While clearly unfair and a hit on a very large segment of the economy, it appears the nondeductibility of club dues and the reduction in the deductibility of business meals and entertainment to 50 percent is a given if the tax bill passes. Clubs need to go to their members and employees and have them become much more aggressive in marketing the benefits of the club to the public. Be proactive. Become a more visible part of the community before you need its support. As the states continue to attack the viability of private clubs, friends will be needed more and more.

It seems ironic that when the Supreme Court rules investment income may not be offset against nonmember food and beverage losses because the club is not conducting a trade or business, so many states are trying to treat clubs as public accommodations. Year after year, legislation is introduced which would eliminate the ability of private clubs to operate and to be selective in the admission of its members. The National Club Association and the California State Club Association have been successful in slowing down the legislation by joining with other groups, to fight these bills. While reasonably successful, the effort must continue.

The shot that rang through the halls of Congress need not be fatal to the private club industry. However, the importance of following and commenting on legislation cannot be over emphasized. Vigilance is needed.
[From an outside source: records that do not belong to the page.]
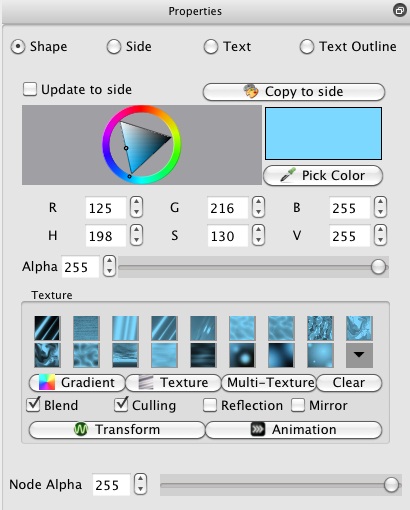Select the diagonal streaks texture thumbnail

[47, 328]
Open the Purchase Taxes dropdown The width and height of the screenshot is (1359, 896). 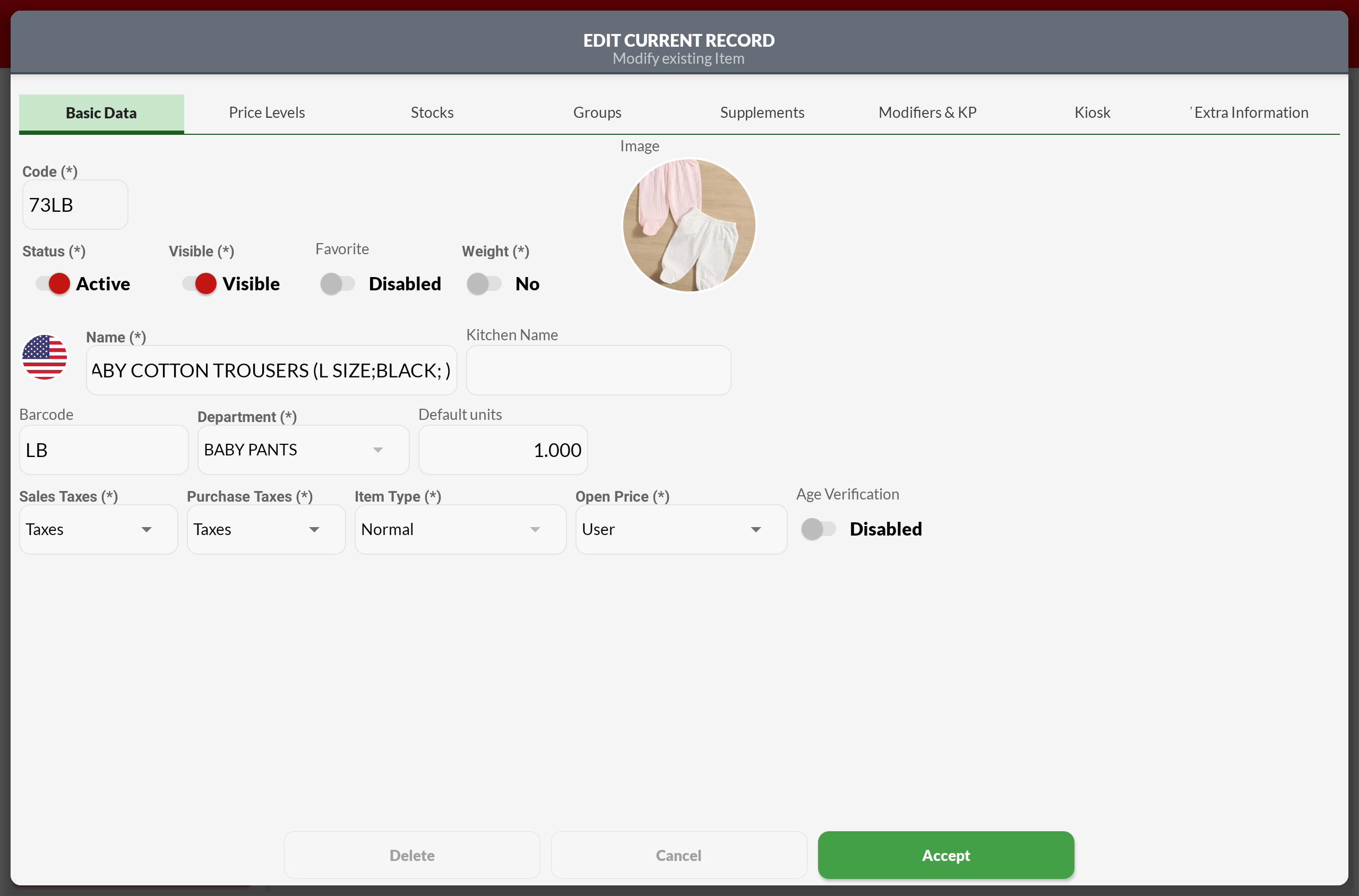(266, 529)
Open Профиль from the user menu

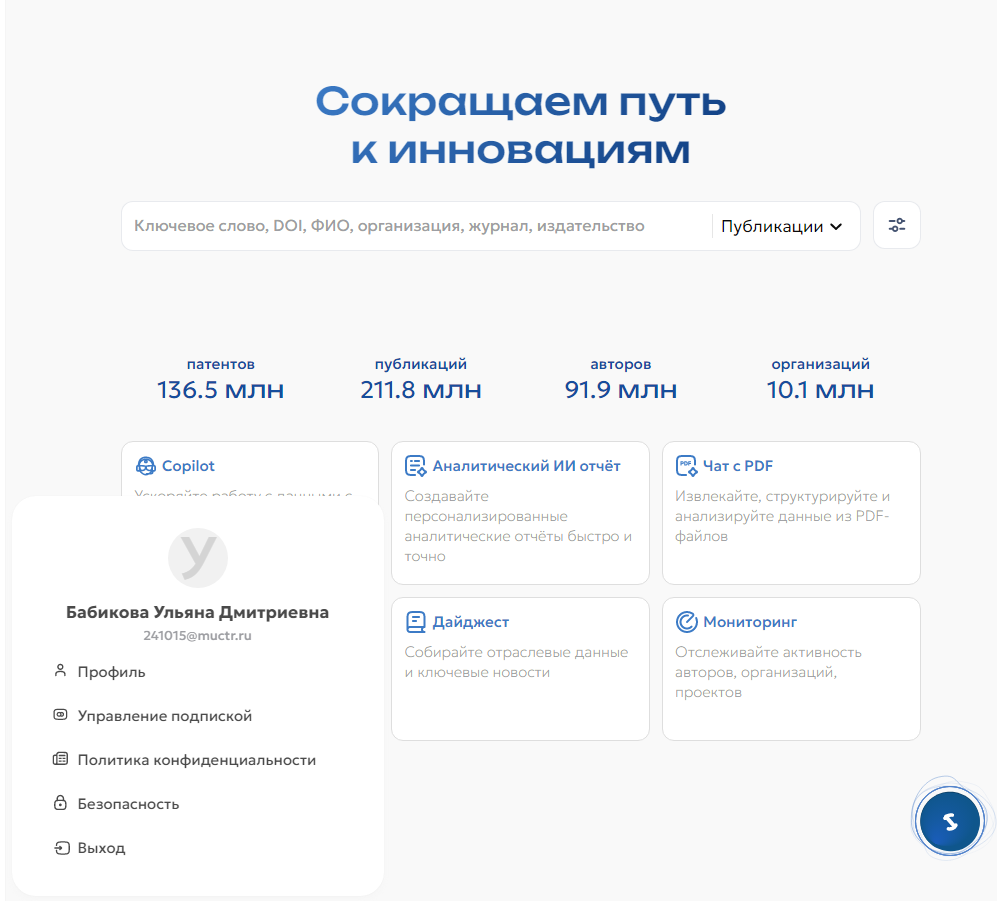111,672
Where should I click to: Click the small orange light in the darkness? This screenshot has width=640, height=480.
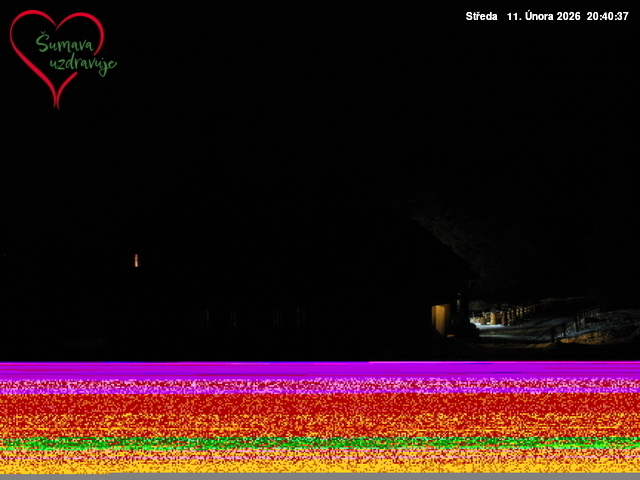point(136,260)
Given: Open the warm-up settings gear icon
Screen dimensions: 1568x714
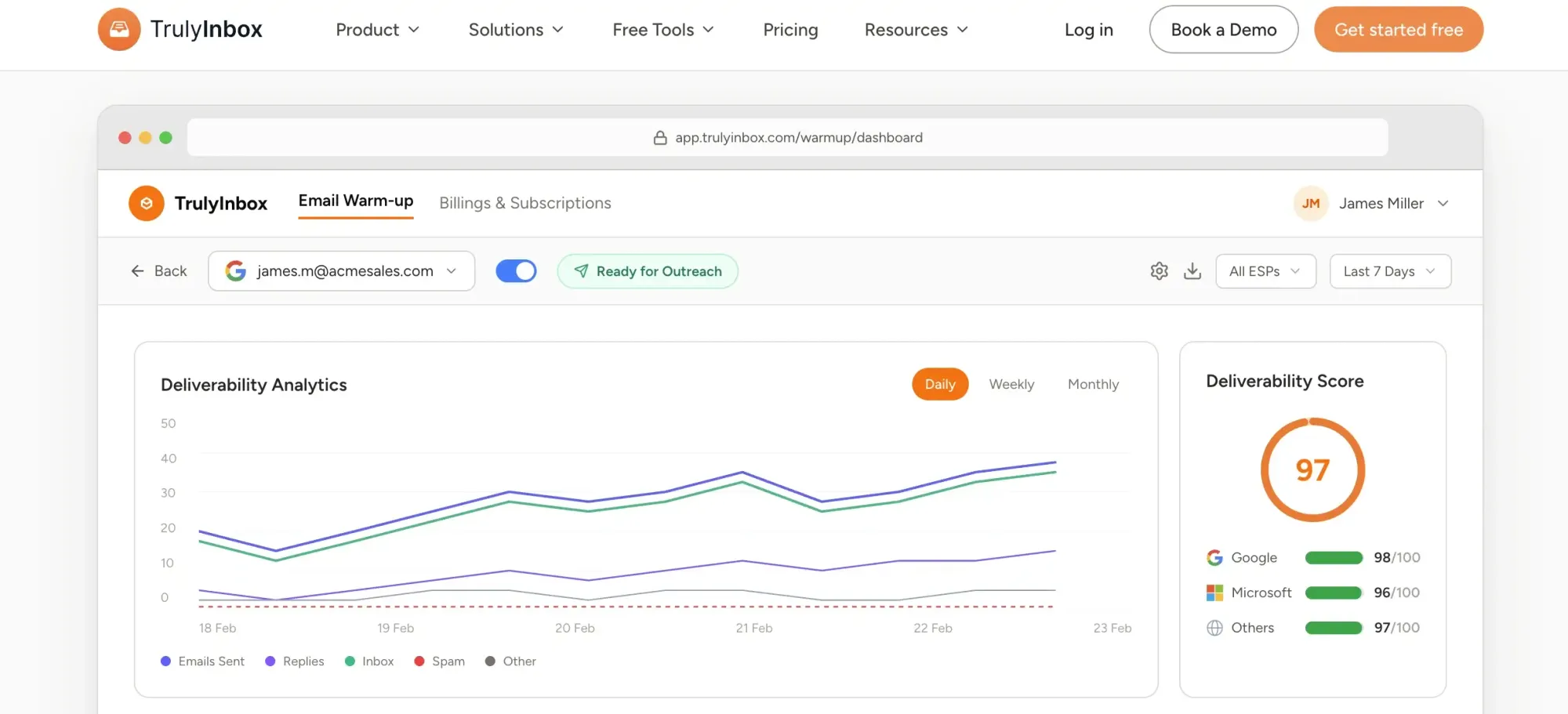Looking at the screenshot, I should [1159, 270].
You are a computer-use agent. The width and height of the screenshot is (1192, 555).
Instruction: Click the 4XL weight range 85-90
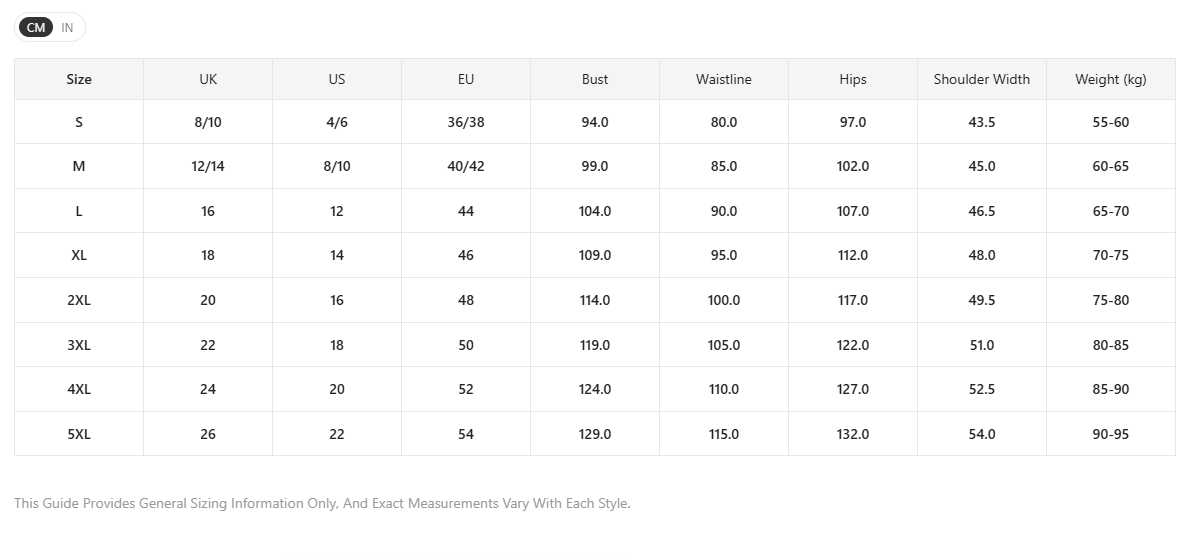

George M. Horn was a director of the California affiliate of Pannell Kerr Forster Worldwide—now known as PKF, located in Los Angeles. Kevin F. Reilly was then national director of taxation and director of club services for Pannell Kerr Forster Worldwide, located in the Washington, D.C. area. PKF is an international association of tax, audit and consulting firms specializing in services to the hospitality industry, particularly clubs. Note:  Presently Reilly is a member of the firm, PKF Witt Mares, and serves as a director of NCA and secretary/treasurer of the NCA Foundation.